The ABCs Of Effective Classroom Design; Preparing Students For Work

The ABCs Of Effective Classroom Design; Preparing Students For Work

Once a student reaches young adulthood, their time in education is geared towards preparing them for the world of work. For some, this becomes as  important as teaching their learners purely academic knowledge. And rightly so. Wherever a student ends up working once stepping off the educational treadmill, it is a lot different from the classroom set up they will be used to.

We have looked into how classroom layout can help you in preparing students for work  in the adult world  and present ‘The ABCs of Effective Classroom Design’.

The type of work or position that is taken up after finishing studying can change from learner to learner, but all roles share a certain common skillset.

Many day-to-day, work-life-skills can easily be incorporated into the teaching of the curriculum through effective classroom design. Kirk Smith, a Professor at Boise State University in the US, found that “pretty much every national survey” wants current learners to possess skills in the following;

  • teamwork
  • problem solving
  • information processing
  • analyzing quantitative data in some form or other
  • communication
  • work prioritization

Most of these are incorporated into effective teaching practice as a matter of course. However, Communication and Work Prioritization can be simply covered through some tweaks to the way a classroom is designed or your layout is changed.

Once learners progress onto being employees, the typical classroom set up (front facing desks, everybody sharing one focal point) is redundant, essentially overnight. Utilising  these techniques, as recently commended during a successful Ofsted inspection of a sixth form in Lancashire, can allow young adult learners to begin to grow into worthwhile employees.

A) Fluid Desk Layouts

Routinely change and alter the layout of your classroom.
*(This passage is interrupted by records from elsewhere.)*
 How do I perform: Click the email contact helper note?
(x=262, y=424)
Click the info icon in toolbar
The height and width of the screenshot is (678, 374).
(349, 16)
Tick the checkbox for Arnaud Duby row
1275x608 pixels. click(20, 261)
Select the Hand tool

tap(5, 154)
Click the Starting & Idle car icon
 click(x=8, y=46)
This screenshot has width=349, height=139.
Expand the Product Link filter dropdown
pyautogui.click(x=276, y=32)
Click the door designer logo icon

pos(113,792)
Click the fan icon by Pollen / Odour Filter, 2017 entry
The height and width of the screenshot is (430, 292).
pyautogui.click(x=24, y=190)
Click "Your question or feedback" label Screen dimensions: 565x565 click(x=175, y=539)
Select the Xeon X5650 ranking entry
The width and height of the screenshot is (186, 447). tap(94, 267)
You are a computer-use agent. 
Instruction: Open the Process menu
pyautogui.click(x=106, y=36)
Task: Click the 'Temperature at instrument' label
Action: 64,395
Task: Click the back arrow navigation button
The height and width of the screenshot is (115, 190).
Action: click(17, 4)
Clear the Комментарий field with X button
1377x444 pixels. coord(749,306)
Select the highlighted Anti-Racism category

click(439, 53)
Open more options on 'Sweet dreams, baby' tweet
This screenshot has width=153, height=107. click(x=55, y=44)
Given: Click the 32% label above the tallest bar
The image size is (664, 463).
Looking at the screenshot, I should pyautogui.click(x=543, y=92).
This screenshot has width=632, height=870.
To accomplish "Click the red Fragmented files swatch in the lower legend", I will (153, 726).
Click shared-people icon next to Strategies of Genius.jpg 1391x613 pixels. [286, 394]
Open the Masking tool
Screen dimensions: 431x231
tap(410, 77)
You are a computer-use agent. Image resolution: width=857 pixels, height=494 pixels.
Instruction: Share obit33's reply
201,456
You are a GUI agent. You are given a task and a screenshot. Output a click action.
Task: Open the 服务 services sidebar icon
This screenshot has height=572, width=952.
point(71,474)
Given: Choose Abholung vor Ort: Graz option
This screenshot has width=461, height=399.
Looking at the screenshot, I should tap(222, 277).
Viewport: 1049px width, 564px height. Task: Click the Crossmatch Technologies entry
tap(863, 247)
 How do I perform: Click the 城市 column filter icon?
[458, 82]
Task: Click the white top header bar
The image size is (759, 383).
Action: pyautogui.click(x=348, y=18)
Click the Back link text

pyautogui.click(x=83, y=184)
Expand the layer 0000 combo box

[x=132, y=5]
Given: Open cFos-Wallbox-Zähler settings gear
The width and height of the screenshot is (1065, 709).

Not only will it force learners to either find a new area to sit in or new people to sit with, it acts as a kick start when they enter the classroom to find “it’s changed again!”. Teachers at the aforemention sixth form reported that students began to get used to it changing and the need to work out where to sit and how to tactically save a seat (or not) for somebody engaged and stimulated them, as soon as they entered the learning environment. It also made learners more welcoming to unfamiliar tasks and resources.

The easiest way to put this into practice is to use lightweight individual desk and chairs. Students can be engaged to change the layout themselves, promoting communication skills.

B) Designated Zones

Echoed here, having a designated meeting and/or creative space inside the classroom showed real benefits.

The learning goals can be shared or “agreed” in the meeting area or at the meeting table and a separate area can be established where student’s work can take place. The lesson can be tied together back at the meeting table/area. We don’t sit at our desks at work facing towards the boss all day, so get your learners familiar with changing between environments whilst working on the same task. The distinct zones also afford a degree of student responsibility and freedom once established; “here is for discussing and there is for working.”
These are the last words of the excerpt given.